The European Central Bank is to maintain its key interest rate at a record low 1.0 percent. ECB President Jean-Claude Trichet (photo) said it would fight inflation while ensuring unlimited amounts of cash to commercial banks until the end of 2010.
AFP - European Central Bank president Jean-Claude Trichet pledged Thursday that the ECB would fight inflation while ensuring that commercial banks get crucial funding to avoid another credit crunch.
"We are inflexibly attached to price stability," Trichet vowed after the ECB maintained its key interest rate at a record low 1.0 percent.
But he added that the ECB would still lend unlimited amounts of cash to commercial banks in regular three-month refinancing operations through September to ensure plentiful liquidity in interbank lending markets.
"We decided today to adopt a fixed-rate tender procedure with full allotment," Trichet said.
The re-financing move appeared to be a response to the realisation that lending between banks has begun to freeze up on fears that borrowers might suffer heavy losses on loans to the private sector and some governments.
A similar credit crunch arose after the collapse of the US investment bank Lehman Brothers in September 2008 and was also met then with the provision of huge amounts of cash by central banks around the world.
Some economists and a senior member of the ECB's own governing council have voiced concern that the ECB's recent practice of buying debt issued by weaker eurozone countries such as Greece, Ireland and Portugal could fuel inflation, undercutting the core ECB mandate for stable prices.
Trichet argued that the ECB offsets any debt purchases by withdrawing cash from the eurozone banking system to "sterilise" the operation.
But ING senior economist Carsten Brzeski noted: "It is rather a pseudo sterilisation if banks can still get abundant liquidity at the ECB."
An ECB statement nonetheless stressed that "all the non-standard measures taken during the period of strong financial market tensions ... are fully consistent with our mandate and, by construction, temporary in nature."
The ECB chief refused to provide more information beyond what was already known -- the amount of money the bank has spent on debt purchases so far.
"Week after week you can see what we are doing. We don't give any additional information," Trichet said.

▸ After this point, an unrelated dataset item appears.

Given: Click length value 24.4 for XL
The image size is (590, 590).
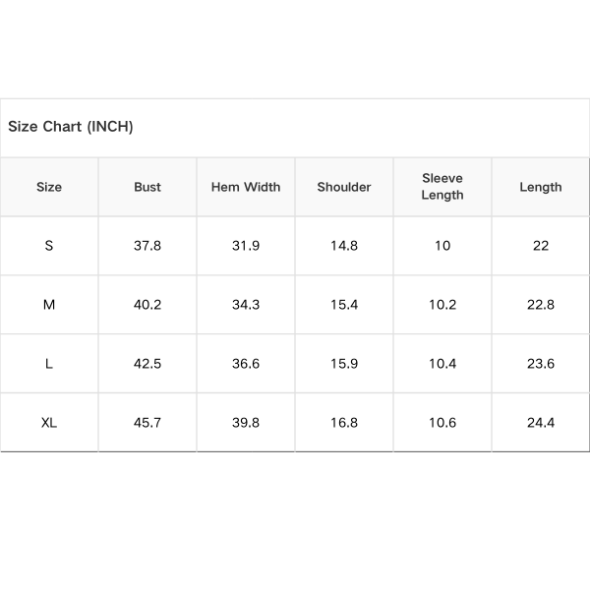Looking at the screenshot, I should 541,423.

Analysts said his remarks suggested that he wanted to show that the ECB was not about to bow to pressure from markets, media or politicians as it carried out the controversial policy.
Critics say that by buying up such debt, the ECB effectively allows governments to raise fresh funds too easily and at the risk of stoking inflation pressures.
"The ECB today tried to recover its old poise," Brzeski said. "President Trichet was back in shape, being masterly reticent."
Analysts had hoped the bank would say which country's debt was being bought and how long the programme would last in order to stem speculation that has added to pressure on the euro and rising tension on interbank lending markets.
Trichet made no assessment of the single currency's present level around 1.20 dollars but stressed that "the euro is credible, keeps its value and is a major asset for domestic and exterior investors."
The central bank chief also stressed that there was "unusually high uncertainty" on the economic outlook, as he presented the latest forecasts by ECB staff for eurozone growth and inflation.
The 16-nation bloc should grow 1.0 percent this year and 1.2 percent in 2011, Trichet said, compared with previous forecasts of 0.8 percent and 1.5 percent.
Ernst & Young senior economist Marie Diron predicted however that some eurozone members would see zero or negative growth in the coming years.
"A number of countries are heading for a 'lost decade' (as in) Japan in the 1980s and 1990s," she said.
Inflation was forecast meanwhile at 1.5 percent this year and 1.6 percent in 2011, higher than the previous estimates of 1.2 percent and 1.5 percent.